Transcribe exactly the stretch of lines beginning at the one containing "Click the clipboard report icon" and closing with the last line of the entries below. Omit images.

=== Begin Enclosure ===

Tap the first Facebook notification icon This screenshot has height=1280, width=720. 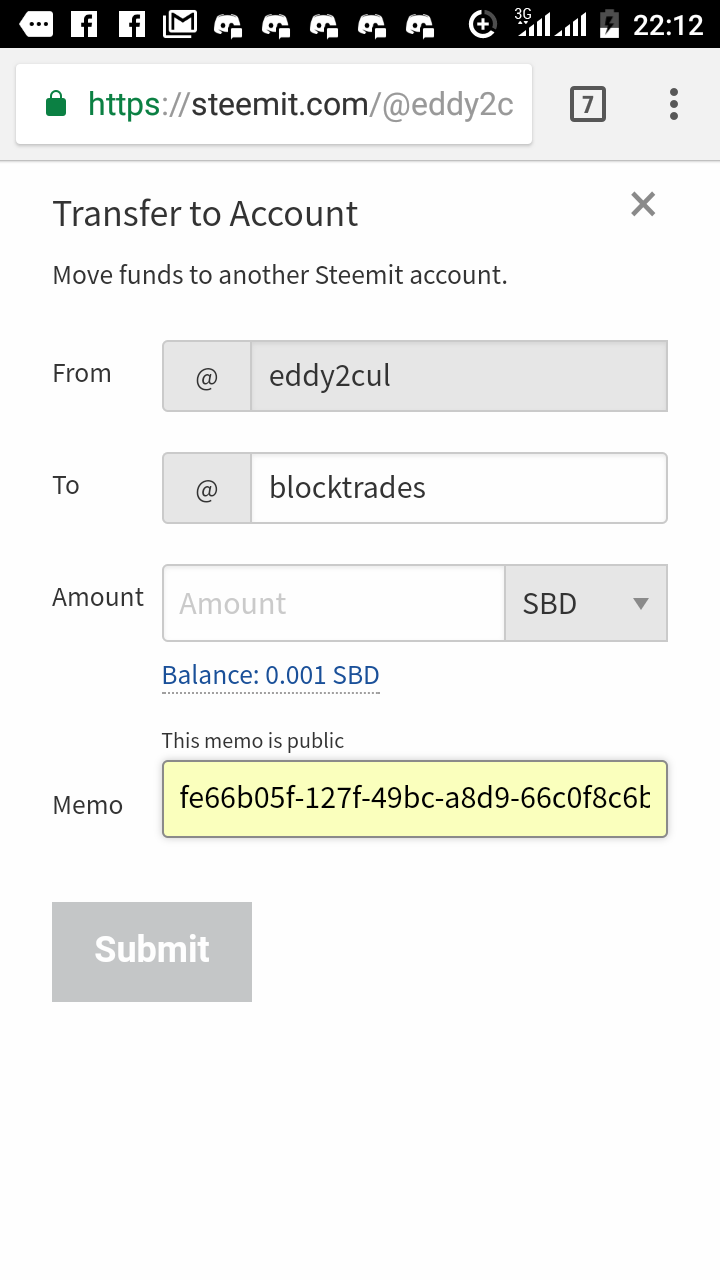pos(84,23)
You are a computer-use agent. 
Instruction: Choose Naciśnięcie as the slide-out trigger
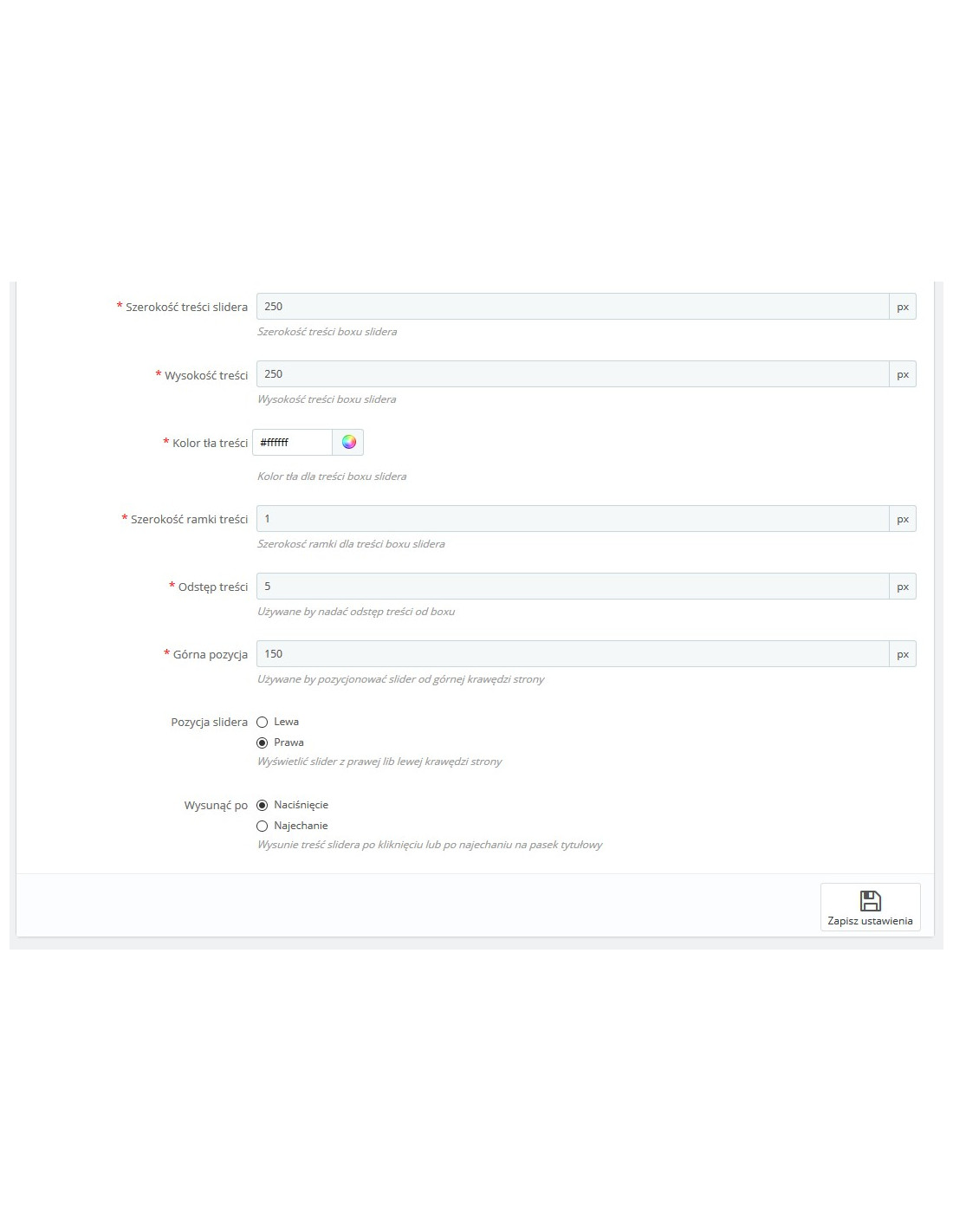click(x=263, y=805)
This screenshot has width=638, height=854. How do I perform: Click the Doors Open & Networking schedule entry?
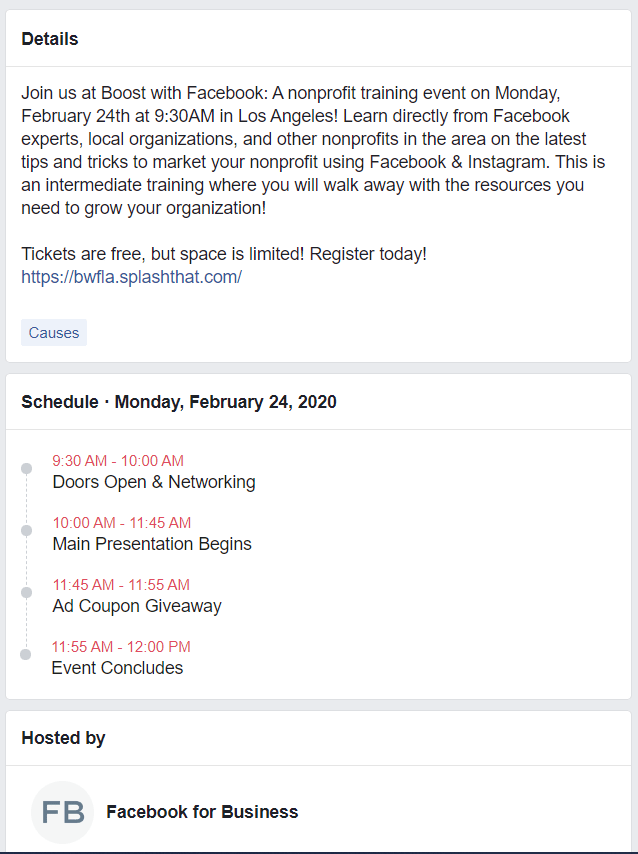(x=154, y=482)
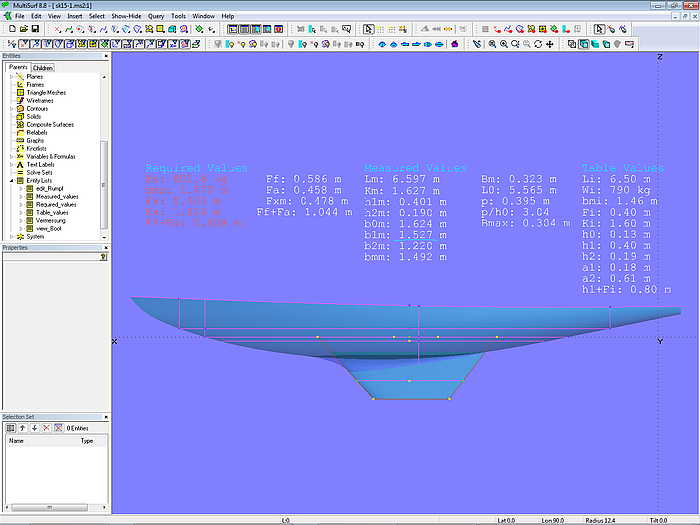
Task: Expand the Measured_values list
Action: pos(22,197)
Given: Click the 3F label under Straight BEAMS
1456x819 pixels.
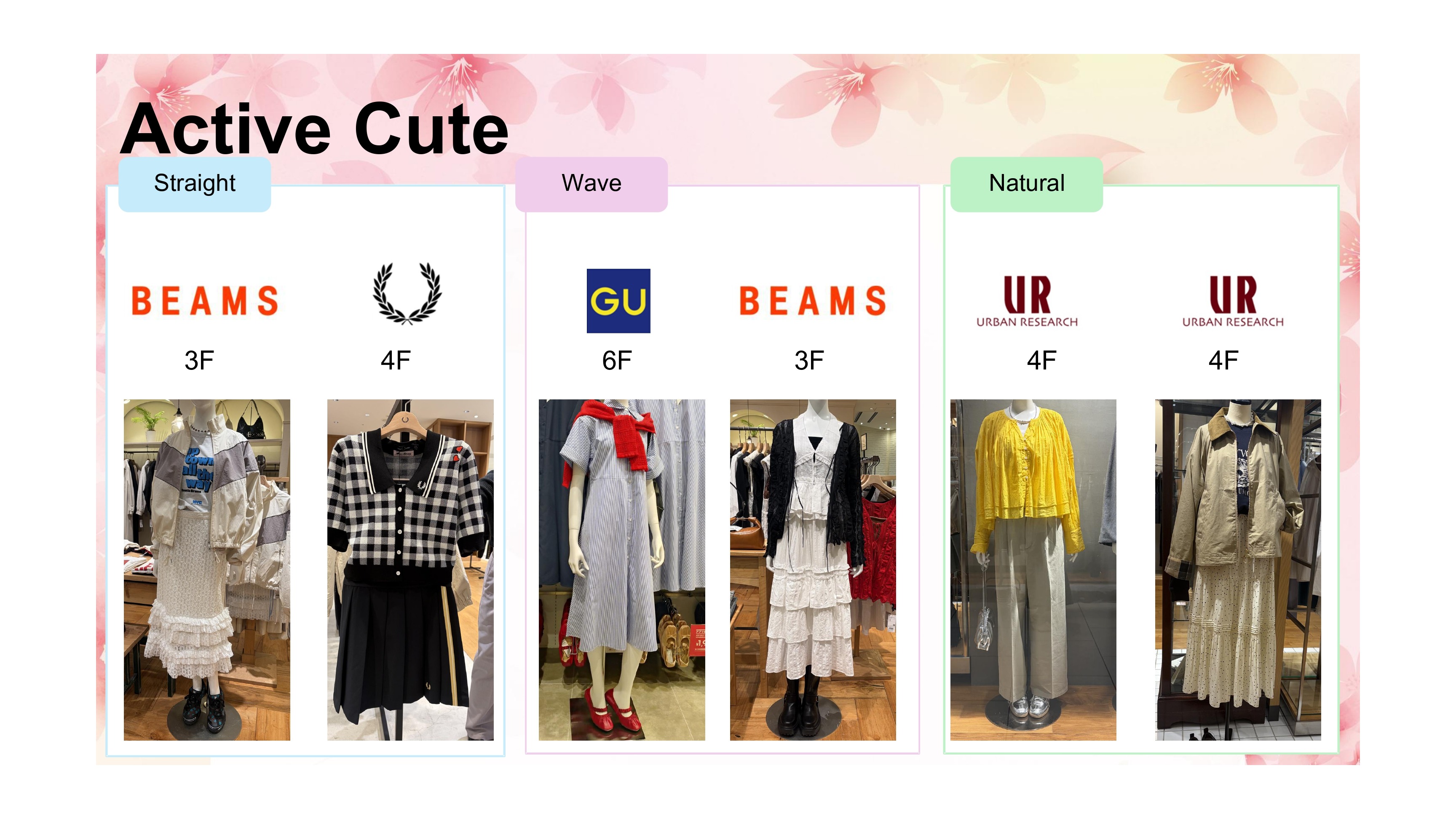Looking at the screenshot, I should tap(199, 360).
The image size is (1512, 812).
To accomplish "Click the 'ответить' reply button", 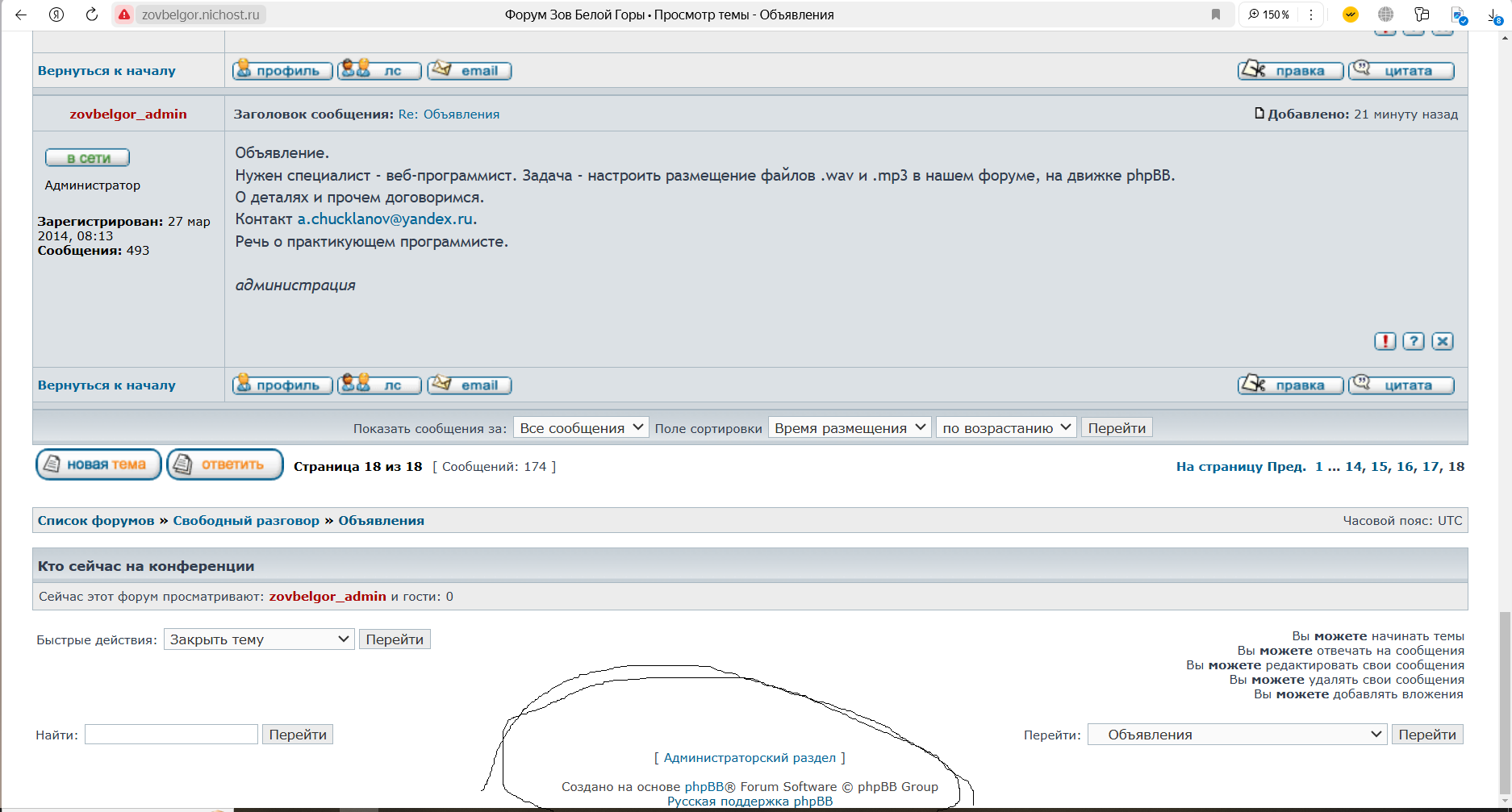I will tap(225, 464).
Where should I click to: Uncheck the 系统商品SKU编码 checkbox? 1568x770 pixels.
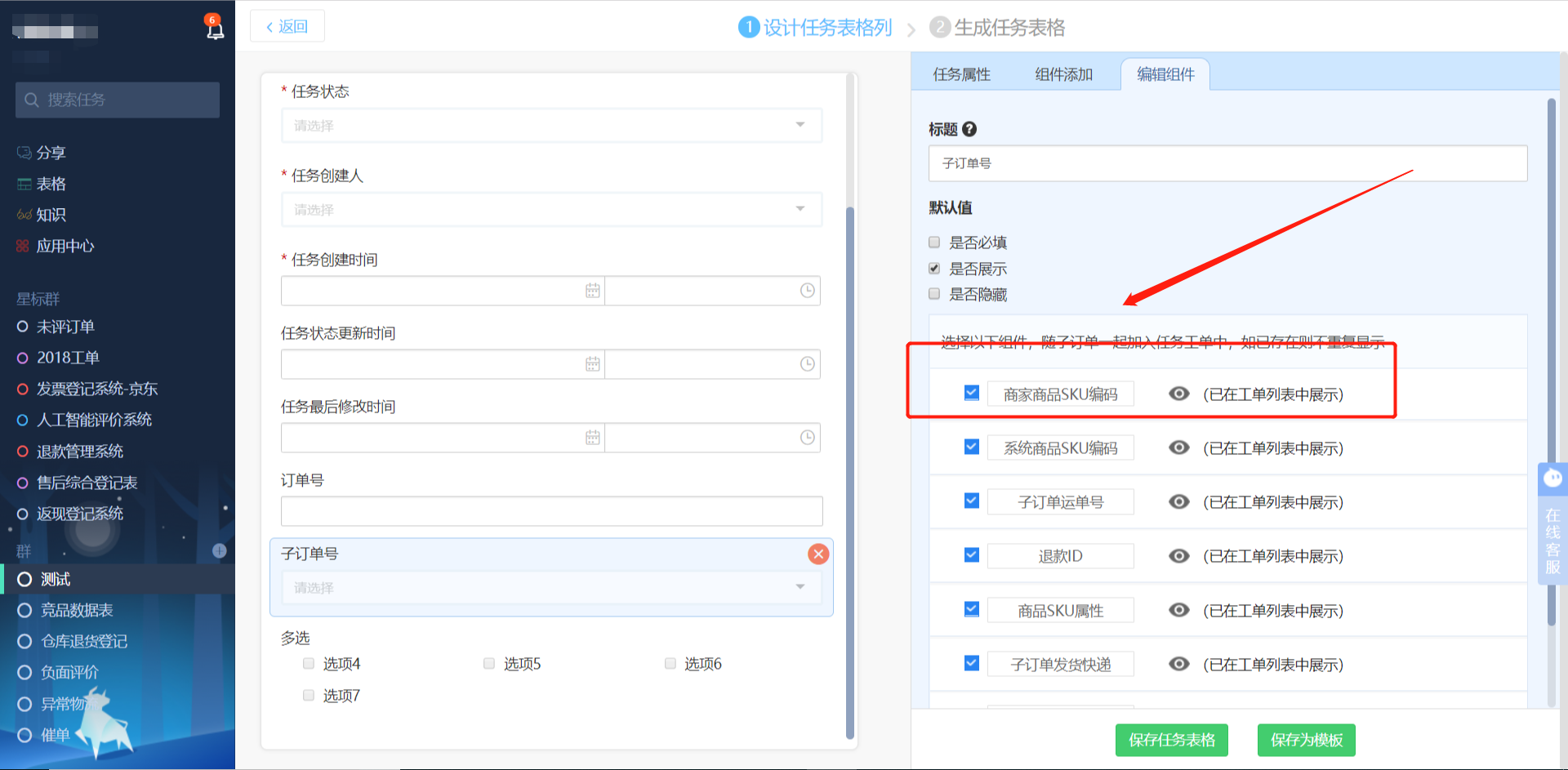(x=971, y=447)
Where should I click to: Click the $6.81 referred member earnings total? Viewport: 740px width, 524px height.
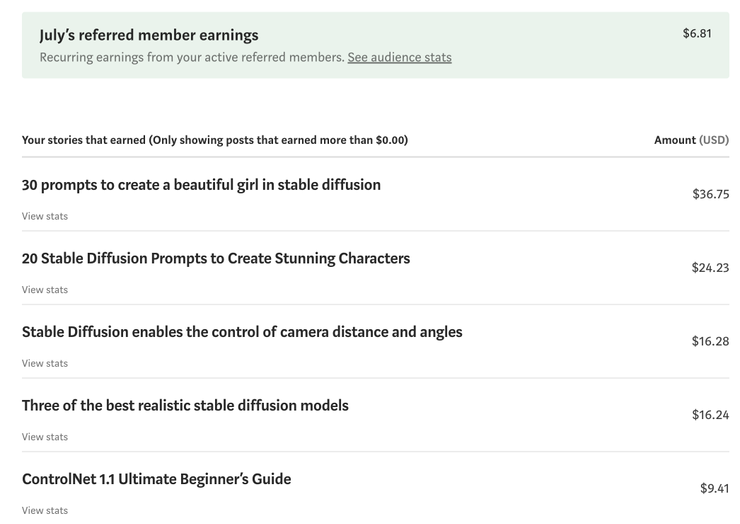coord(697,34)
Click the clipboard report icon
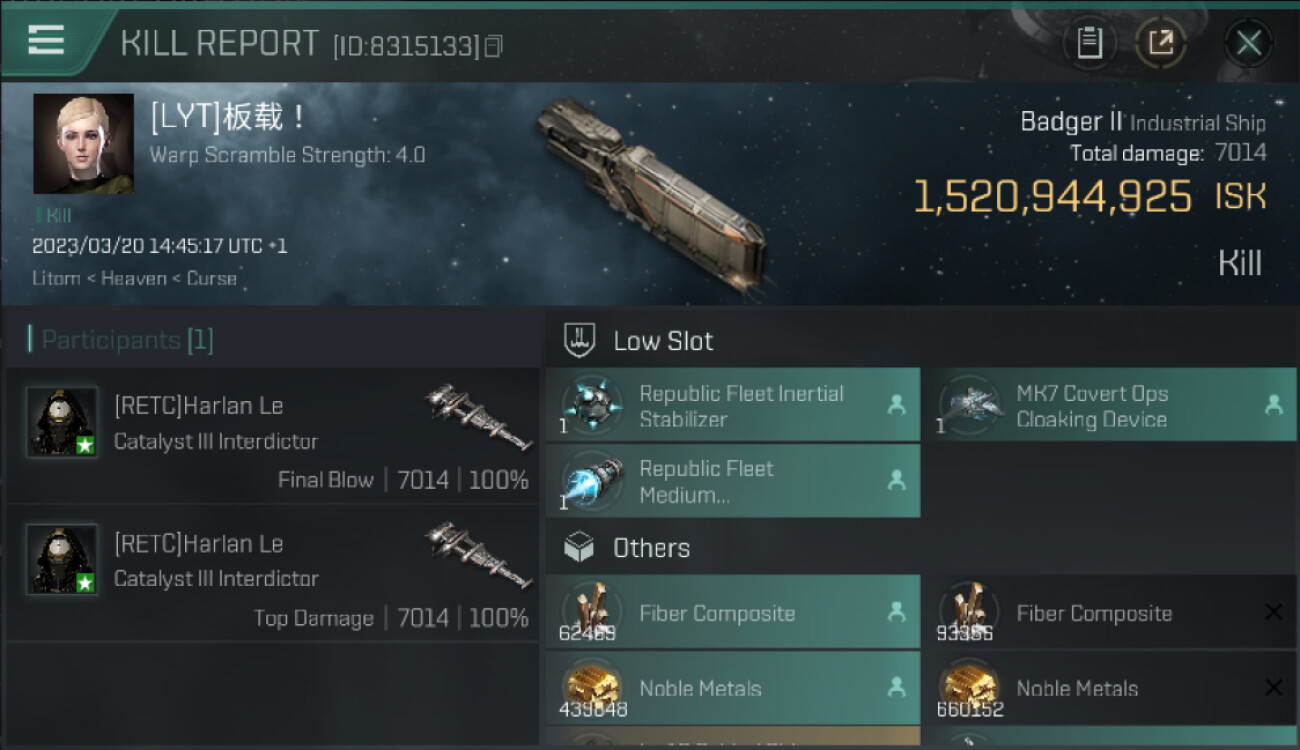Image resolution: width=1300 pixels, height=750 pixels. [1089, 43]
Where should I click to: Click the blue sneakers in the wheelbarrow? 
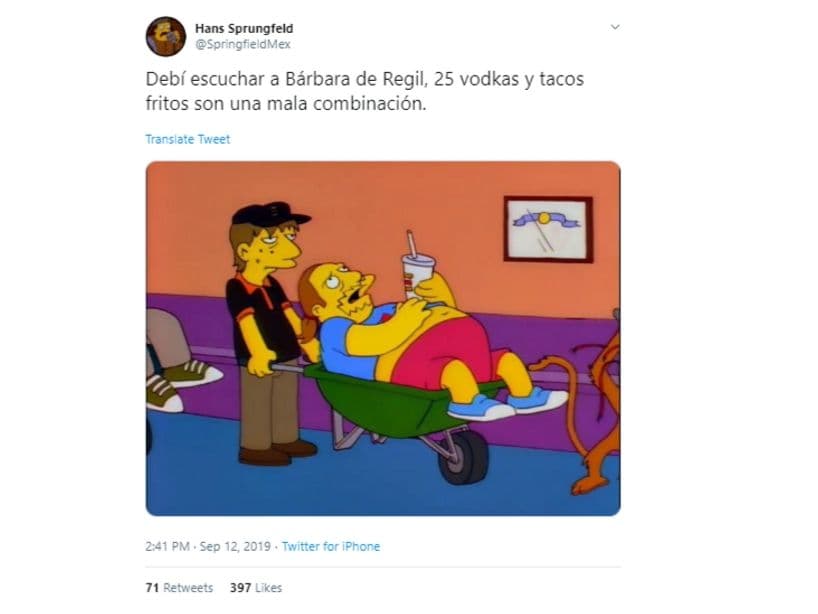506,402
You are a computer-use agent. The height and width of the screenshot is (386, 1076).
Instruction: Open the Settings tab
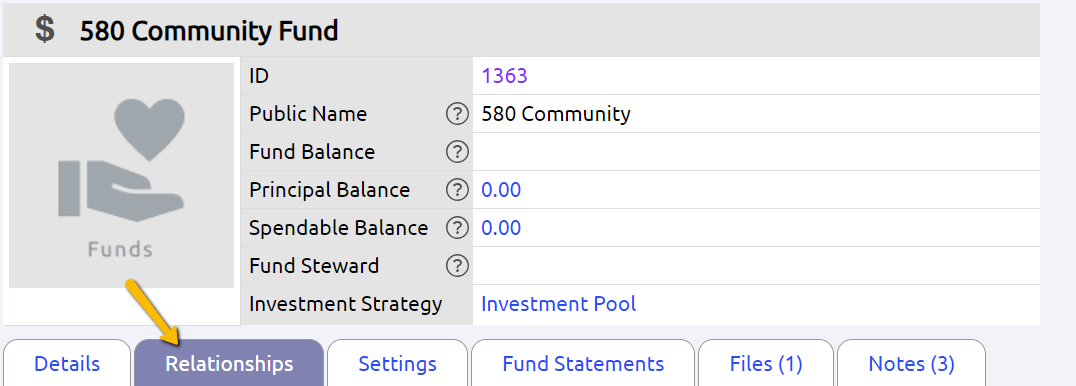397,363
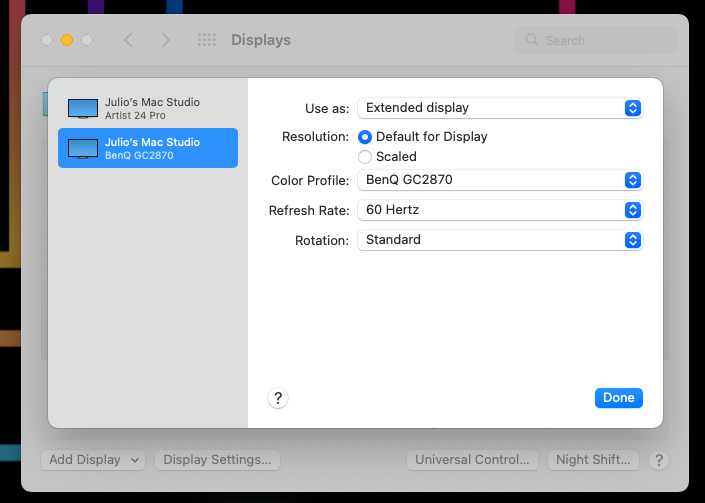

=== End Enclosure ===

§ **TASK RESULT**
Click the clipboard report icon
Image resolution: width=1300 pixels, height=750 pixels. [1089, 43]
Where should I click to: Click the blue sneakers in the wheelbarrow? 
506,402
You are a computer-use agent. The height and width of the screenshot is (386, 1076).
Instruction: Open the Settings tab
397,363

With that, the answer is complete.